Reino Unido ha comunicado este martes la suspensión de la concesión de visados de estudio a ciudadanos de Camerún, Birmania, Sudán y Afganistán. En el caso afgano, también se paralizarán los permisos de trabajo, al considerar que se ha producido un "uso abusivo" de estas vías, después de que cerca de 135.000 personas hayan solicitado asilo recurriendo a este mecanismo desde 2021.
La ministra del Interior, Shabana Mahmood, ha indicado en una nota oficial que, aunque Reino Unido "siempre brindará refugio a las personas que huyen de la guerra y la persecución", este sistema no puede "abusar". Ha calificado la decisión de medida "sin precedentes" destinada a frenar a quienes intentan aprovecharse de la "generosidad" británica.
"Restableceré el orden y el control en nuestras fronteras", ha recalcado Mahmood, aludiendo a un aumento del 470% en las solicitudes de asilo presentadas por estudiantes procedentes de Afganistán, Birmania, Camerún y Sudán entre 2021 y 2025.
Al mismo tiempo, el número de afganos con visados de trabajo que han pedido asilo ha superado ya la cifra de permisos laborales emitidos. El Ejecutivo británico ha explicado que "muchas" de estas personas dependen de fondos públicos y que "una proporción superior a la media (...) se declara en situación de indigencia".
Según los datos del Gobierno, "la ayuda al asilo cuesta actualmente más de 4.000 millones de libras al año, y casi 16.000 ciudadanos de los cuatro países reciben actualmente ayudas con cargo al erario público, incluidos más de 6.000 alojados en hoteles", al tiempo que subraya los recortes introducidos en las prestaciones para solicitantes de asilo.
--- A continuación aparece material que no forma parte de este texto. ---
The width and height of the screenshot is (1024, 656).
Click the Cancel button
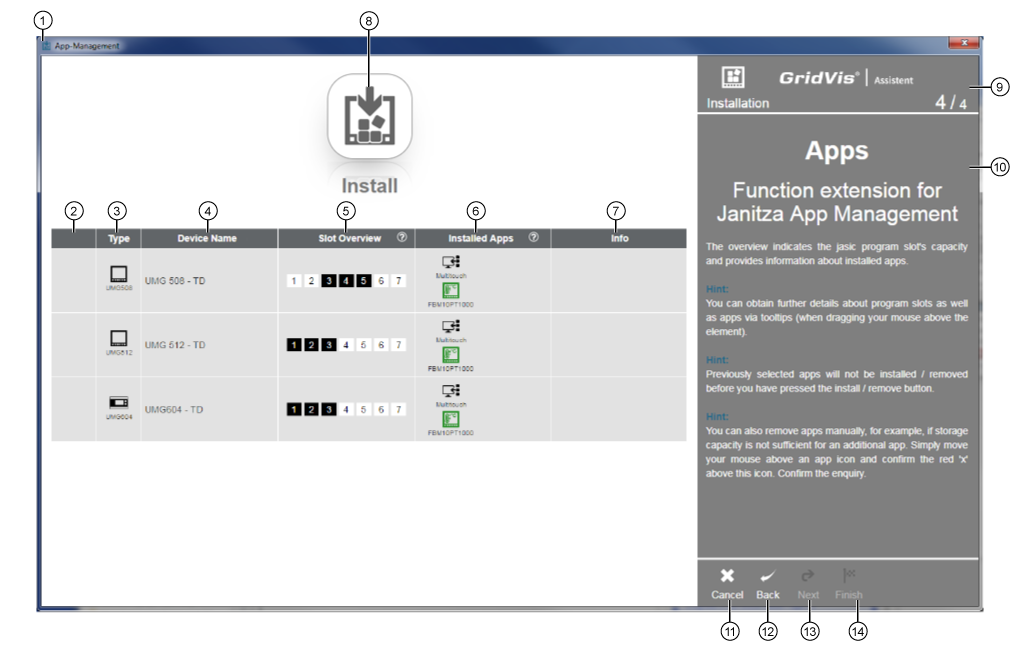click(727, 583)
No obstante, el Ejecutivo ha remarcado que desde 2021 Reino Unido ha ofrecido protección a más de 37.000 afganos. Además, en 2025 se concedieron 190.000 visados por razones humanitarias, y desde 2010 el país ha reubicado el sexto mayor número de refugiados derivados por ACNUR a nivel mundial.
Asimismo, Londres ha recordado que el año pasado consiguió que los gobiernos de Angola, Namibia y República Democrática del Congo cooperaran en la repatriación de sus nacionales en situación irregular, tras advertirles de la posible suspensión de todos los visados. Paralelamente, se ha comprometido a habilitar nuevas rutas seguras y legales, con plazas limitadas, "como alternativa a las peligrosas travesías en pequeñas embarcaciones".